Tres chicas que estaban tomando lo mismo habían muerto en la ciudad. Por sobredosis.
Muchas anfetaminas. Muchos somníferos.
Pastillas naranjas y amarillas.
Más diuréticos. Más laxantes. Más otras porquerías para decirle a un cuerpo sano de una chica que está creciendo, de una chica de catorce años, que no sienta hambre. Miro en internet hoy, busco advertencias, textos médicos con alertas sobre lo que pueden hacer las anfetaminas en un cuerpo en desarrollo para entender lo que nos pasó. Encuentro promociones, ofertas, nuevos productos para adelgazar, en todas las plataformas.

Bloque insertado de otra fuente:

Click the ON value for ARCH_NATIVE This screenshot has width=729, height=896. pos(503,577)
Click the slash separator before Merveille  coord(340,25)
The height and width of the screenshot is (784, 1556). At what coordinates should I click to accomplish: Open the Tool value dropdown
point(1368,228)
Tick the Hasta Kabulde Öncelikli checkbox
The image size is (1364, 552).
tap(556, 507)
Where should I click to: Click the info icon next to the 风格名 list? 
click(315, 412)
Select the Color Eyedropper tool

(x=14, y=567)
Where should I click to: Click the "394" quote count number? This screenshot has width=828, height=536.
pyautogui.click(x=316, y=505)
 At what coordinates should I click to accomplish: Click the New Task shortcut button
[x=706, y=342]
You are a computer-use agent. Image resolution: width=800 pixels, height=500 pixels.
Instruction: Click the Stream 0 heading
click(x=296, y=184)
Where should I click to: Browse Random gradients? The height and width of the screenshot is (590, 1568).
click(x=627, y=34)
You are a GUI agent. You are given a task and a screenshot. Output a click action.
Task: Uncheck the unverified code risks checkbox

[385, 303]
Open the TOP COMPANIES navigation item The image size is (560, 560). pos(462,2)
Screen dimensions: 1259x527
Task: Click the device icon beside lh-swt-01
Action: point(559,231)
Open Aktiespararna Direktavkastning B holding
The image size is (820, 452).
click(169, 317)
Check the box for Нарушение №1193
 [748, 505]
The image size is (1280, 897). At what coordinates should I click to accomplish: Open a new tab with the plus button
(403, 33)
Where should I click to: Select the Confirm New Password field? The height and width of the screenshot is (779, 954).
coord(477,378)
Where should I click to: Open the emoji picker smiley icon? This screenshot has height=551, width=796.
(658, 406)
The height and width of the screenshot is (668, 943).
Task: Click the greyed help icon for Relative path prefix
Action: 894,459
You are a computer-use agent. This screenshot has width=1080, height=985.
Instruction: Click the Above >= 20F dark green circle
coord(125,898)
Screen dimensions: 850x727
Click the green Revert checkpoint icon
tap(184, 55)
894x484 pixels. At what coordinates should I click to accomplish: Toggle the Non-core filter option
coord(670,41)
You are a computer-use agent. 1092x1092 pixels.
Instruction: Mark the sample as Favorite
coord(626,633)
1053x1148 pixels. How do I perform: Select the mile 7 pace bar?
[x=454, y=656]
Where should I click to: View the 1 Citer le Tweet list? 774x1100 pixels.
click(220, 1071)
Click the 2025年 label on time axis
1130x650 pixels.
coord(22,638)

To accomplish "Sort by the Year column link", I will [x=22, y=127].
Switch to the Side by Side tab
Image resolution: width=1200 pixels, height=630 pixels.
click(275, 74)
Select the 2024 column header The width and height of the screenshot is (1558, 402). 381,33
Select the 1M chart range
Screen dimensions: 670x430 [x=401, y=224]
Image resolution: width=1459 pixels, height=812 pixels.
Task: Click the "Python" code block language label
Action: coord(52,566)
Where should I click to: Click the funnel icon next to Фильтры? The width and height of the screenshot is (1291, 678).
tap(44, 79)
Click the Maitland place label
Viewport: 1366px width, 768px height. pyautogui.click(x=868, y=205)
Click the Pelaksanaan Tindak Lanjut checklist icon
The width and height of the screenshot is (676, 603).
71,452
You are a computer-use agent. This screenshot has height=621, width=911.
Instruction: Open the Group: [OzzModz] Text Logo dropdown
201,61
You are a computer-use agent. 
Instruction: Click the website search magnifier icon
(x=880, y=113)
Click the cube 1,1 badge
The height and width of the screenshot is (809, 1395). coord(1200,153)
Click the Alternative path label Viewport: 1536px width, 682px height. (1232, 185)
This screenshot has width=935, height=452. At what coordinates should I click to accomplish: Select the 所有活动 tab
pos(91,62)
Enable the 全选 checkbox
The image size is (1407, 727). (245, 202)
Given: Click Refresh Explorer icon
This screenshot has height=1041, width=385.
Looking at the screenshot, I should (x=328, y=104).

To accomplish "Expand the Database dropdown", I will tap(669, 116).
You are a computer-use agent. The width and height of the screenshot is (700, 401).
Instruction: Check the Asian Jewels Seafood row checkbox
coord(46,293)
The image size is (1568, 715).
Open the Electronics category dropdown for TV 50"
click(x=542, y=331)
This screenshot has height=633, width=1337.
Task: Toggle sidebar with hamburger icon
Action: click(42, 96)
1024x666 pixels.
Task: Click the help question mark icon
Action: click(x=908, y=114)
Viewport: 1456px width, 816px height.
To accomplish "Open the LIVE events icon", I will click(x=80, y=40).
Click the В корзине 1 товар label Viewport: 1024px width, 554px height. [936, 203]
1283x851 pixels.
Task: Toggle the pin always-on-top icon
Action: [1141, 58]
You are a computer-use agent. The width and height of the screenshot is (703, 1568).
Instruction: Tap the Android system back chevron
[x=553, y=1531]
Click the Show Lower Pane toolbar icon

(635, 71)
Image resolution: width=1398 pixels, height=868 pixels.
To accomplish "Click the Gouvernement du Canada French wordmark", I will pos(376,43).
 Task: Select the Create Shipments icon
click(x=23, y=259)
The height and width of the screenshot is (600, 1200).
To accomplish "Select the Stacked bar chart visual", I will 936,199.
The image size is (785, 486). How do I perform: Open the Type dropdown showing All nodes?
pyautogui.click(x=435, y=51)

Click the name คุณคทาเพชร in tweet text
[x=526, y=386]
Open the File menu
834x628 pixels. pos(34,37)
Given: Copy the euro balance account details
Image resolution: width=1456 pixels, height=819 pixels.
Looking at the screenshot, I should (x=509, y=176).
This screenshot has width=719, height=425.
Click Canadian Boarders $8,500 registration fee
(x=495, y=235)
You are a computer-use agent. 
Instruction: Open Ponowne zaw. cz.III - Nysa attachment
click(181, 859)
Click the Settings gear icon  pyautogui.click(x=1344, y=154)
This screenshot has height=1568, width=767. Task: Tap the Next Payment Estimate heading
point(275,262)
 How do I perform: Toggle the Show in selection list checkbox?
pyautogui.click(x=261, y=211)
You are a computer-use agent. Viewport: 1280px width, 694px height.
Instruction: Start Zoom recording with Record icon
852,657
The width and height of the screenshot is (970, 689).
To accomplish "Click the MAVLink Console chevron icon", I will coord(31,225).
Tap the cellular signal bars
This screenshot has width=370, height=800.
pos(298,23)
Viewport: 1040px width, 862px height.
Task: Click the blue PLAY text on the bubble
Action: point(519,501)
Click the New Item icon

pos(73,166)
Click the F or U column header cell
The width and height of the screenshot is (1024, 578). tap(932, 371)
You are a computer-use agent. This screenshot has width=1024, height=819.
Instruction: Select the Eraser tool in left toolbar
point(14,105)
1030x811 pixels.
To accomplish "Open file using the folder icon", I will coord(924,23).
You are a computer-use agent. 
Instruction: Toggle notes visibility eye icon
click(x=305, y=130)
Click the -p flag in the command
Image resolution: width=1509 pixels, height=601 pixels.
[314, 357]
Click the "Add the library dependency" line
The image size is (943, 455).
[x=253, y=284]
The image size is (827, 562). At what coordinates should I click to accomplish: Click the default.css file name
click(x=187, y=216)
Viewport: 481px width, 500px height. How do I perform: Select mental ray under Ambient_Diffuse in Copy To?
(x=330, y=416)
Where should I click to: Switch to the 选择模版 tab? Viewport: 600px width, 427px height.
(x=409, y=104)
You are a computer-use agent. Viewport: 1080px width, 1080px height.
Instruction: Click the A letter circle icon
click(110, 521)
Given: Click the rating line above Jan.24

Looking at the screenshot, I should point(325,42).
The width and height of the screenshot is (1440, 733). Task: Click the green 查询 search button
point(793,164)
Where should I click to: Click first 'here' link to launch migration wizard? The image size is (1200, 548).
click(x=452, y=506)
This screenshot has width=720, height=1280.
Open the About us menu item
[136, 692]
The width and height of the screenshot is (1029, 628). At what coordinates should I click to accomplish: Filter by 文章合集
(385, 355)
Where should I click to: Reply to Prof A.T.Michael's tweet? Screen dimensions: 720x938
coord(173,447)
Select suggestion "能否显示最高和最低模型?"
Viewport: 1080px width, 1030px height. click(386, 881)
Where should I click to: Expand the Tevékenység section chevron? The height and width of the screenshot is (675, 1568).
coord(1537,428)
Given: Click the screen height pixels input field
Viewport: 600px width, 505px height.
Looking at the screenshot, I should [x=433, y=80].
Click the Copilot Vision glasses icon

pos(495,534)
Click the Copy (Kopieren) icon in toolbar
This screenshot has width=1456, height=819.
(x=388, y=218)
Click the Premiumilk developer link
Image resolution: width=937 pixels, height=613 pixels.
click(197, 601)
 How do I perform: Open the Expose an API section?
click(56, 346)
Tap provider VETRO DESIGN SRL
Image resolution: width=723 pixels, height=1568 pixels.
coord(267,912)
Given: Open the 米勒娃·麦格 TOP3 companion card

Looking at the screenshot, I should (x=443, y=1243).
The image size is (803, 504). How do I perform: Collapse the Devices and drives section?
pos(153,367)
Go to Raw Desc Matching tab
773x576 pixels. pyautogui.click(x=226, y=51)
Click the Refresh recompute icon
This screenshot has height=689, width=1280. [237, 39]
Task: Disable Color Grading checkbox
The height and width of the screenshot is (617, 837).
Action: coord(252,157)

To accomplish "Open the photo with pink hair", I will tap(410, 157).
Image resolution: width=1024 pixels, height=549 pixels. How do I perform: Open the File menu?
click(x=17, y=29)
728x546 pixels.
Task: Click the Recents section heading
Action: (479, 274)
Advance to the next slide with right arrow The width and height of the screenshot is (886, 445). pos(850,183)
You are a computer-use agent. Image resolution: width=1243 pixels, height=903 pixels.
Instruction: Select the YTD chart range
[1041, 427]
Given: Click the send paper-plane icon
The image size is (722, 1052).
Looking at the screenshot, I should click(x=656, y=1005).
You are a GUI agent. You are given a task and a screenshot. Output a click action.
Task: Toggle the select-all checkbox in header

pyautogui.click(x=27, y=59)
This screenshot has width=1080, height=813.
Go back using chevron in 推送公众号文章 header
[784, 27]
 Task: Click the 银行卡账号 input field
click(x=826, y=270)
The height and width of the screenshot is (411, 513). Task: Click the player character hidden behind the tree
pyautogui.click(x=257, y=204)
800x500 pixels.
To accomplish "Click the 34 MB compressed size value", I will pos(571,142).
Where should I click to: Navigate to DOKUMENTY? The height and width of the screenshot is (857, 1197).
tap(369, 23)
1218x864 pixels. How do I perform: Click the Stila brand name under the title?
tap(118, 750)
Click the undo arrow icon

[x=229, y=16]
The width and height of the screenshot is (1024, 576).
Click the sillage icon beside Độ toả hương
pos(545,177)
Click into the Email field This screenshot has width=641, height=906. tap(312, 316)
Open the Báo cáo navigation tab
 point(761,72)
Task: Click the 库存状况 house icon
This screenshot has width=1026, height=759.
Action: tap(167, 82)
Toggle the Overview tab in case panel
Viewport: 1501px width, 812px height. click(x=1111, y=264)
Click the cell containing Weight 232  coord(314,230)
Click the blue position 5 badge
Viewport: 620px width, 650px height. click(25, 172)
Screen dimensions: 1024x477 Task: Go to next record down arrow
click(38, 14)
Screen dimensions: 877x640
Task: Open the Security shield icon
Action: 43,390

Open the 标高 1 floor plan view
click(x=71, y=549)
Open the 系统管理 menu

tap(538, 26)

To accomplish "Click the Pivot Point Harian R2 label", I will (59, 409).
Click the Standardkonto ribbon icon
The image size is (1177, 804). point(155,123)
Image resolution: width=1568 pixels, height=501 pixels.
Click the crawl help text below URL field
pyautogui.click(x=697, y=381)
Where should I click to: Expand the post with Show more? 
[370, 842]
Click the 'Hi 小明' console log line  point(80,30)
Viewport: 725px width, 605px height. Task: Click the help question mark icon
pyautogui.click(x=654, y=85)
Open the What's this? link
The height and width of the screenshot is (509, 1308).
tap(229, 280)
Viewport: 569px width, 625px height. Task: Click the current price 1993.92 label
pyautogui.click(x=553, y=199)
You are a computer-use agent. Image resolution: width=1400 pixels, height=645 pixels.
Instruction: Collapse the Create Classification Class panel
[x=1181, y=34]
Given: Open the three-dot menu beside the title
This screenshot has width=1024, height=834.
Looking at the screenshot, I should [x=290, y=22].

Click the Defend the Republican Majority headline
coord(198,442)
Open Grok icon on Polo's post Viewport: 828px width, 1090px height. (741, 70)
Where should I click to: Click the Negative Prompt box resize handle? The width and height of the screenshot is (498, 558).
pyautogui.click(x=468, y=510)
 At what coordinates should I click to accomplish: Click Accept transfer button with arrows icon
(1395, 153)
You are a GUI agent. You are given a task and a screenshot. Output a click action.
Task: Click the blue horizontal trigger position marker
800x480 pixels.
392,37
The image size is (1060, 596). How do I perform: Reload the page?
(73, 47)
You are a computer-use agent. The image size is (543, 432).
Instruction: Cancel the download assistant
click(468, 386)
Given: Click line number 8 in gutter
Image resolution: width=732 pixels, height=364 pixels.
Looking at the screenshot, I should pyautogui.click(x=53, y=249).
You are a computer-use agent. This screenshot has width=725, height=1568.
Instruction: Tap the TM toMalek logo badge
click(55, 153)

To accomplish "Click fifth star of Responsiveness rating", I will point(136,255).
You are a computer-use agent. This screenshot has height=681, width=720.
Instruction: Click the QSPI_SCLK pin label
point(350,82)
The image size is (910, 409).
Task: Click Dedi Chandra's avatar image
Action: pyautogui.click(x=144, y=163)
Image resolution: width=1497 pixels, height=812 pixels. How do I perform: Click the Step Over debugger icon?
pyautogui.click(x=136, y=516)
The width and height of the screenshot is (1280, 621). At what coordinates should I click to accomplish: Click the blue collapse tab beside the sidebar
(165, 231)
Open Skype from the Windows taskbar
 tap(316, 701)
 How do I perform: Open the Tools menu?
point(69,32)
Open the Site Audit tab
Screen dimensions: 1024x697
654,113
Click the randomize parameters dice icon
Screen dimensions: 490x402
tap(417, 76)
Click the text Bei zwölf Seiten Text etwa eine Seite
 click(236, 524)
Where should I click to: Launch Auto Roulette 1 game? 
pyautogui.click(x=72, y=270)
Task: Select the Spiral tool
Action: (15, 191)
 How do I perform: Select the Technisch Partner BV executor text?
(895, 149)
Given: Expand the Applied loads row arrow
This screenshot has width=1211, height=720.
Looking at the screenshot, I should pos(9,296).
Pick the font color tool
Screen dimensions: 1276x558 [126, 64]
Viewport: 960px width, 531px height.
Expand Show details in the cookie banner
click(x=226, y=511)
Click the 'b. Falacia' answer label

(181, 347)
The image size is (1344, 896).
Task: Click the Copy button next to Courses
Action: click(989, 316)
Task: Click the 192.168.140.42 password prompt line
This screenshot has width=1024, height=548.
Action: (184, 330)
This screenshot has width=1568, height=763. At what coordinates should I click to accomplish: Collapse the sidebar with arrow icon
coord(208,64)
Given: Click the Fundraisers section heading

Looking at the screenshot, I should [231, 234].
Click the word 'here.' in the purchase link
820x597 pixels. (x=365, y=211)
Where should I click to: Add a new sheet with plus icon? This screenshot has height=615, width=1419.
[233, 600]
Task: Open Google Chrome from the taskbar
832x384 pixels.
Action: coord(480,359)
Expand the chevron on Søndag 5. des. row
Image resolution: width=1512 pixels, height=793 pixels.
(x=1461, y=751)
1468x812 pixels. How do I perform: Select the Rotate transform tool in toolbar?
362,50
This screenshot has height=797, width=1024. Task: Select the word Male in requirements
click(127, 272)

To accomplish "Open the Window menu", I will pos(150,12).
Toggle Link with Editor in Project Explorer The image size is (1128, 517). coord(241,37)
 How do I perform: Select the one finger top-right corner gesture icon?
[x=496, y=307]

Muchos de ellos, diuréticos, anfetaminas, laxantes.
No veo un solo aviso de precaución.
Es el año 2023, pequeña María Fernanda, han pasado más de treinta años y hay muchas otras chiquillas como tú tomando esa misma mierda que casi nos mata.
No puedo retroceder el tiempo para hablar contigo en el consultorio del doctor Miranda frente al dibujo de la mujer gorda y triste que llevaba dentro a la mujer feliz y delgada, pero sí puedo decirles a las niñas y mujeres de ahora que amen sus piernas, porque las llevarán a lugares increíbles, y que amen sus brazos, que les permitirán abrazar a gente extraordinaria, y que amen sus barrigas y sus caras y sus pechos y sus caderas, porque solo así los que se están haciendo millonarios con las niñas muertas por sobredosis, con las niñas que se odian al punto de cortarse o matarse de hambre, con las niñas que quieren romper el espejo cada vez que se contemplan, perderán todo nuestro dinero y todo nuestro poder.
Y ¿saben qué? Lo volveremos a tener nosotras.